In essence, the Australians had either no experience in the sub-continent, and with the exception of Lyon, somewhere between modest and very poor results.
At Pallekele the tourists were largely found out.
Herath, at 38, added nine wickets to his pre-series tally of 304 with a combination of patience and guile.
In the first innings, Smith decided to target him, and in his attempt to lay down the law, threw his wicket away when he ran past a ball and got stumped – it may go down in history as the worst shot he plays in his Test career. Nevill also tried to go big in the first innings off Herath only to mishit the ball to mid-on.
Coming off limited preparation, Warner made scores of nought and one to lower his average in five Tests on the sub-continent to 19.6.

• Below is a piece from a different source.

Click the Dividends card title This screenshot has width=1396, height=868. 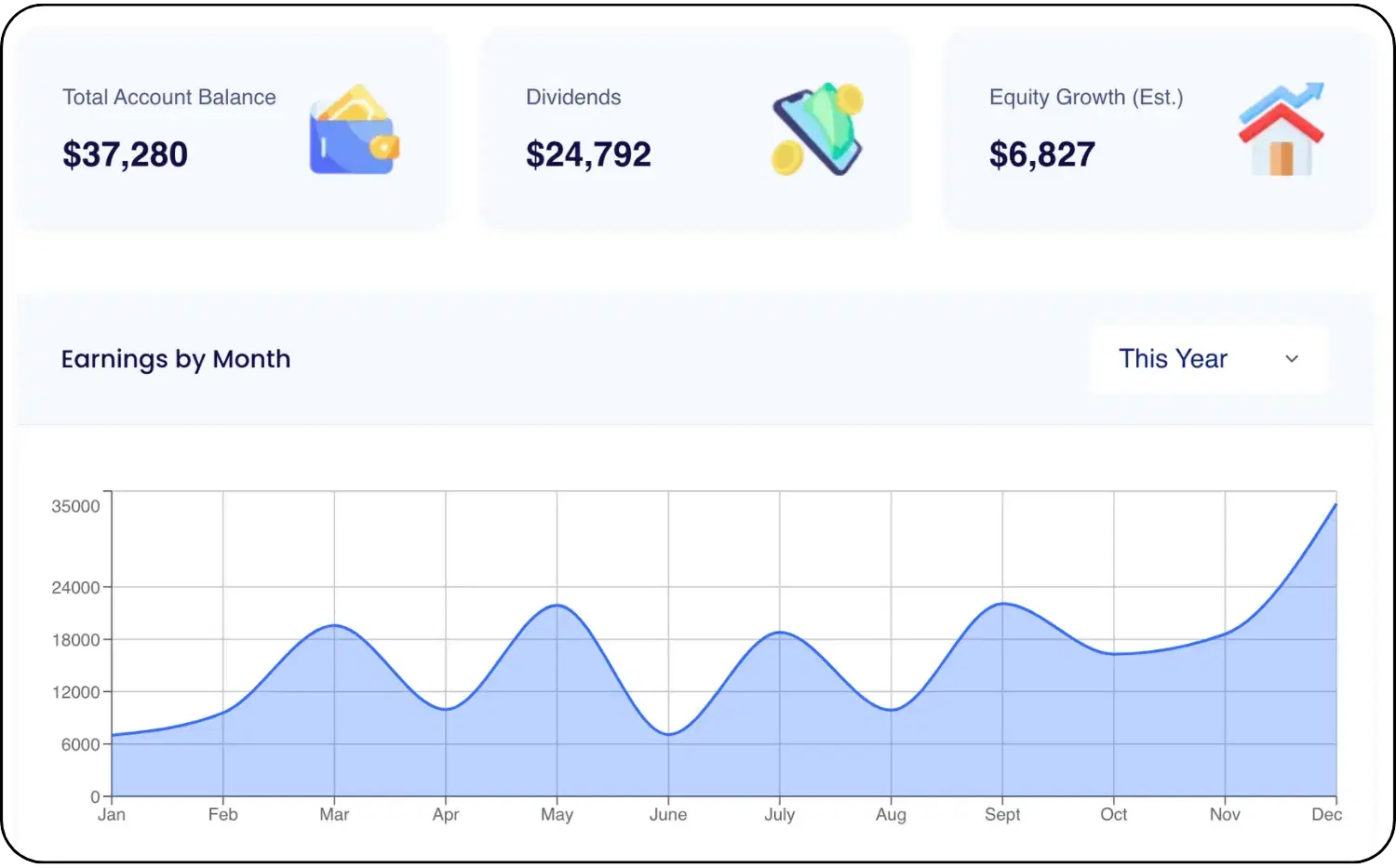tap(573, 98)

Left-arm Chinaman, Lakshan Sandakan, bamboozled the Australians on his debut with match figures of 7-107. The batsmen regularly had trouble picking his deliveries with some lucky to last as long as they did.
If anything, the Pallekele pitch should have been the one that best suited the tourists. The surface in Galle is likely to be their least preferred. Reports are that it was dry a couple of days ago and there is every chance that it will take significant turn early on.

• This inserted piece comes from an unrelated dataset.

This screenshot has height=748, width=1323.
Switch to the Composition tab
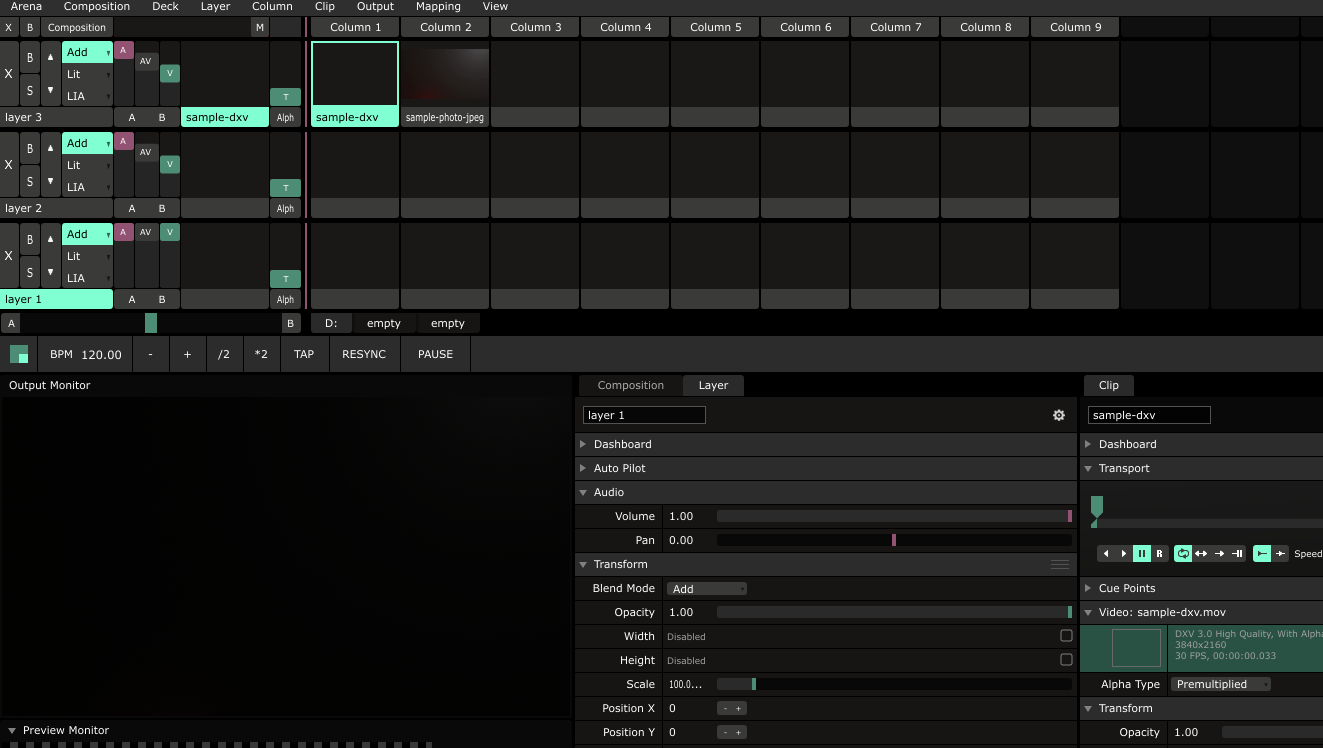(x=630, y=385)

Historically the Galle strip has been a haven for spinners. To date, 61.8 per cent of wickets to fall in Tests at the ground have gone the way of the spinners. Of all the venues around the world to have hosted over ten Tests, only the Chowdhury Stadium in Chittagong has produced a higher percentage of wickets taken by spin bowlers.
In 15 Tests at Galle, Muralitharan captured 111 wickets at 18.5, while Herath, who made his Test debut at the ground against Australia in 1999, has captured 78 wickets in 14 Tests at 24.3 against a career average of 29.6.
Performances such as those have gone a long way to making Galle the only venue in Sri Lanka where the home team has a better than 50 per cent winning record.
With O’Keefe having succumbed to a hamstring strain, Australia’s support act to Lyon will be the uncapped Victorian left-arm orthodox, Jon Holland. Once again Lyon will be under pressure to get the job done in favourable conditions, especially late in the match.
Australia can expect to see a lot of Herath, Sandakan and off-spinner Dilruwan Perera, who captured just the one wicket at Pallekele. Their collective technique and application will need to far exceed what was displayed up in the mountains.
In the first Test, the visitors saw way too much of 21-year-old, Kusal Mendis. In just his seventh Test, he peeled off a majestic 176 – remarkably just his second first-class century. His shot selection, footwork and patience was hopefully educational for the Australian batsmen.
If the necessary lessons have not been learned from the opening Test Australia will lose the series, and with it, the number one ranking. Sri Lanka’s grounds have historically been Elysian fields for Australian cricket, however that was courtesy of players who have long since left the arena.
As for the current Australian team, its credibility is at stake over the next five days.